Michael Gove said MPs could not just be presented with the same ‘cold porridge’ of Mrs May’s deal for a fourth time. He said: ‘We’ve run into that door three times already, Rory – we’ve got to have a different route out. ‘You cannot simply re-present the same cold porridge for a fourth time and ask people to say that’s what they want. ‘We need to have a different approach.’
Brexit Continues to Divide the Conservatives
Ruling out no-deal Brexit entirely, Boris Johnson said: ‘In the end we’re in a room with a door, and the door is called Parliament, and I am the only person here trying to find the key to the door. Everybody else is staring at the wall shouting “Believe in Britain”.’
Frontrunner Boris Johnson claimed that leaving on October 31 was ’eminently feasible’, agreeing with Sajid Javid that there must be a deadline. But Jeremy Hunt and Mr Gove both stressed how the date was arbitrary and getting a deal was more important than sticking rigidly to a date – although Mr Gove stressed he would guarantee leaving the EU before the end of 2019.
In response to a question about the Irish backstop, Mr Javid said he could solve the border issue using ‘existing technology’ – although BBC presenter Emily Maitlis pointed out that the existence of the technology to do so is in doubt.
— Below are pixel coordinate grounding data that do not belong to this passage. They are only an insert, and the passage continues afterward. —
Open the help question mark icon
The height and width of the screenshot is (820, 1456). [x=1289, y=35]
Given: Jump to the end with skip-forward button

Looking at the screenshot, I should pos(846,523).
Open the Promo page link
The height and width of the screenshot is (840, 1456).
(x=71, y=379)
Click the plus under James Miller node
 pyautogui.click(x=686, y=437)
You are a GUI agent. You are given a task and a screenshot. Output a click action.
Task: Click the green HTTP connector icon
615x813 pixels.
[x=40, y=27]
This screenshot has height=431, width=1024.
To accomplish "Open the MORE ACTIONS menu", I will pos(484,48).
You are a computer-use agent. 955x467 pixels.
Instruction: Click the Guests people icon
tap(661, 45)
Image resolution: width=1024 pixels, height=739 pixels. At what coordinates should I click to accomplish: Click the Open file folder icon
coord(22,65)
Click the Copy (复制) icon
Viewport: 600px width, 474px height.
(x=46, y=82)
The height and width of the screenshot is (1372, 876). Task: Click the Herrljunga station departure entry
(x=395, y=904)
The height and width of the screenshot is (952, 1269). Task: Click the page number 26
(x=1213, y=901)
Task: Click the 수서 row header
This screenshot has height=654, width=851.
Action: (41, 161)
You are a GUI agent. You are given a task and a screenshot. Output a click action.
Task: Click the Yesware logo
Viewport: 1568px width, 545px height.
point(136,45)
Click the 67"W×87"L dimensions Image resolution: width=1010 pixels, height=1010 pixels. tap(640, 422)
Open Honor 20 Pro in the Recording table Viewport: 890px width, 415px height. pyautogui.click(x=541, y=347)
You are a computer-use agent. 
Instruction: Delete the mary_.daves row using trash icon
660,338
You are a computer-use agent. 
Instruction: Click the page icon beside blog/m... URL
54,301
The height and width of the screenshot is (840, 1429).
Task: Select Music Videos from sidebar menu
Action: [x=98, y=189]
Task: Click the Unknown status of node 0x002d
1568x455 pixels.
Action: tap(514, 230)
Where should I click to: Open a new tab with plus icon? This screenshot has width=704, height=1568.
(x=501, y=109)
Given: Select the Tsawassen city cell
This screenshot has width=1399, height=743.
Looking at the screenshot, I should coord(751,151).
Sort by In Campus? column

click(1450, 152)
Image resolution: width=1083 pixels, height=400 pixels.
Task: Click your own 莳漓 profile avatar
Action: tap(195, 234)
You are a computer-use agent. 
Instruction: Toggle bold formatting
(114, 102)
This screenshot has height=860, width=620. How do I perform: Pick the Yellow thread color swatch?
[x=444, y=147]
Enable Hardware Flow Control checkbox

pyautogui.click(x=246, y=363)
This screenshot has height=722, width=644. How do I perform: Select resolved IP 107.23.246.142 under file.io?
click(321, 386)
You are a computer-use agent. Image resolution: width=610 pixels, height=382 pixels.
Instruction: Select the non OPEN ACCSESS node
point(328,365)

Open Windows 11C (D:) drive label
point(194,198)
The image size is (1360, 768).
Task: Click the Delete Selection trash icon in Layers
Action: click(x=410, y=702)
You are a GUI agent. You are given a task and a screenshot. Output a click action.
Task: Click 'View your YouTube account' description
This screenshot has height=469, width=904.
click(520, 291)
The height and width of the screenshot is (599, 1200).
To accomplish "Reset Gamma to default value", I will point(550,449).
He said: ‘It is perfectly possible to have an open border with two different customs arrangements on either side of the border using existing technology. Unless we get out on October 31, I think that we will all start to pay a really serious price’
Candidates Defend “No-Deal” Stance
A second question came in from Carmela from Southampton, she said: ‘My husband is in the property business. Under no-deal, he could lose his job. Why are you even contemplating no-deal?’ Michael Gove said no-deal is being contemplated ‘because we have to leave the EU’. He added that ‘some parts of the UK would suffer. But we must put our democracy first’. Carmela said she had ‘not been reassured’ by the answer.
Sajid Javid suggested there was no issue with continuing free trade after Brexit – citing Article 24 of GATT – but adding that free trade would rely on the UK and EU both signing up and in the event of no deal, that will not happen. Mr Javid, who came fifth in Tuesday’s second round of voting, said a deadline was needed to “focus minds” in both the EU and the UK. “We have to learn from our mistakes,” he said. “One of the mistakes we have made is having a flexible deadline.”
Mr Hunt said he would back a no-deal exit as a “last resort” but if the UK was close to finalising a deal with the EU he would extend the talks to prevent the disruption a no-deal exit would cause to business. Both Mr Hunt and Mr Javid suggested new technology could potentially solve the intractable Irish border issue, but the EU has said there is currently none in use anywhere in the world that can keep it as open after Brexit as it is now.
Here’s a quick round-up of notable moments for leadership candidates in last night’s debate:
Boris Johnson talked about his comments on Muslim women looking like letter boxes and said “I’m sorry or the offence they’ve caused”. He also reminded viewers his great-grandfather was Muslim and said he would be “astonished” his son could be the next Prime Minister.
Jeremy Hunt talked of his family and his children going to school “looking different than the others”. He added: “We are one of the most open outward-looking tolerant countries in the planet”. He was referring to his wife, who is from China and their three children.
Michael Gove said his life “started in care”, when asked what he would do to reverse cuts that have affected children. Michael Gove said he plans to replace VAT with more flexible sales tax. He said he most understands working class people as his dad lost his small business and his mum was shop assistant. Jeremy Corbyn “isn’t interested in helping working people”, he added.
During the debate, Rory Stewart says MPs must do what the public wanted, but they also owe people “trust”. He added it will not be possible to negotiate a new deal by October 31, as it will take a long time to get a new deal.
Sajid Javid says it is “essential that we act on those instructions” from the British people. “They are our bosses.” He says it is fundamental that Brexit must happen by 31 October and rules out an extension beyond that date.